With the graph normalized by the number of edits sent, we see a striking finding from the Middle East and North Africa (MENA) region. Not only do less than half of edits in the MENA region stay within the MENA region, but a substantial share go to North America, even if their impact on the overall number of edits within North America is rather minimal.

In fact, proportionate to the total number of edits sent from a region, MENA sends more edits to North America than any other region sends to another. This leads to what might be considered a ‘double whammy’ for the MENA region. Not only are there not many articles about the Middle East, and even fewer in local languages. And not only are there very very few editors. But of the edits that exist, a lot of them are to write about Europe, Asia, and America.

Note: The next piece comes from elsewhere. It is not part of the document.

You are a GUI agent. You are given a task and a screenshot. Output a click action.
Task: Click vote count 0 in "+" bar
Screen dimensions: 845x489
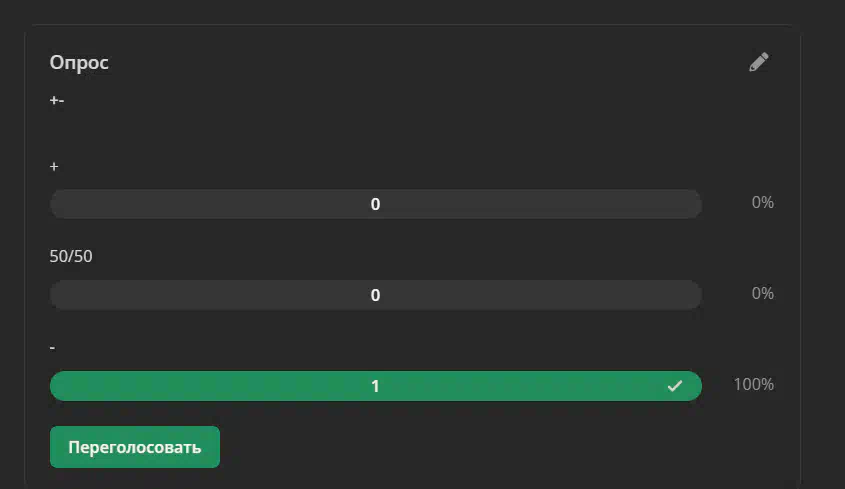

The global informational cores are exerting a sort of information magnetism. The presence of information creating a virtuous cycle of informational richness; and the absence of information being part of a vicious cycle of informational poverty.

Ralph Straumann and I are working on a paper that explores these topics and this conclusion in more detail, and will post a full draft here as soon as we have one. In the meantime, we’d welcome any comments or questions on the patterns and data presented here.

Note that this work comes from the following report:

Graham, M., and Hogan, B. 2014. Uneven Openness: Barriers to MENA Representation on Wikipedia. Oxford Internet Institute Report, Oxford UK.

The following paper also offers an abridged version of some of the results:

Graham, M., Hogan, B., Straumann, R. K., and Medhat, A. 2014 Uneven Geographies of User-Generated Information: Patterns of Increasing Informational Poverty Annals of the Association of American Geographers (forthcoming).

Or for a broader discussion about why the locality of participation matters, see:

Graham, M. 2014. Internet Geographies: Data Shadows and Digital Divisions of Labour. In Society and the Internet: How Networks of Information and Communication are Changing our Lives, eds M. Graham and W. H. Dutton. Oxford: Oxford University Press. 99-116.

Graham, M., M. Zook, and A. Boulton. 2013. Augmented Reality in the Urban Environment. Transactions of the Institute of British Geographers. 38(3) 464-479.

(This post is cross-posted from ‘Geonet: Investigating the Changing Connectivities and Potentials of Sub-Saharan Africa’s Knowledge Economies‘)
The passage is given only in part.